The questions I would ask would be who, what, where, when, why and how about everything that happened during the period in question. Since the questions are fluid to the situation, I can’t pin point anything specific but I never ask the client if she did it or not. Just ask the client what she was doing on the time specified. I would then document what she said happened in chronological order and then proceed to the investigation.
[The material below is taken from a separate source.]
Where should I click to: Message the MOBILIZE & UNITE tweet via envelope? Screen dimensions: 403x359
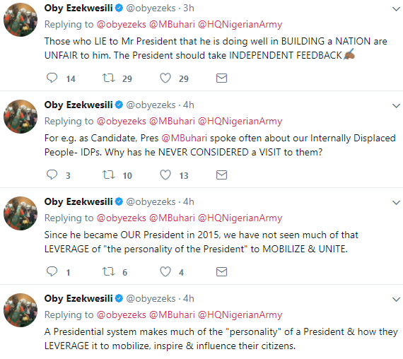221,271
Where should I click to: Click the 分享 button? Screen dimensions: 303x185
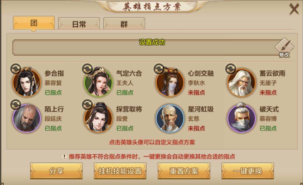pyautogui.click(x=56, y=171)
When proceeding with the investigation, the first step is to make a copy of the evidence. You want to have at least two copies of the original evidence (a hash and an image to work with) in case you need a backup for any reason. After that you want to document any findings as accurately and as detailed as possible. Without detailed documentation, courts may not accept the investigative results as vailed or could be torn apart in an examination. While all this is going on, you want to avoid altering the data in any way as this would basically be destroying evidence. You pull the hash by using the command md5sum /dev/hda1 | nc 192.168.0.2 8888 −w 3 as an example. Find the files in question and examine their creation dates, dates accessed and dates last modified. See if those dates match the client’s story and that is about as far as you need to take it. (Easttom, 2014)

2. What is chain of custody and why must it be followed in investigations? The chain of custody is the chronological documentation of finding, preserving, preparing and presenting evidence. Every person that comes in contact with the evidence is documented so as to keep it from being tampered with. If it is tampered with, than you know who did it. Why the documentation is so important is because if there is a hole in the chain of custody, the evidence is considers tainted and cannot be used in a court of law.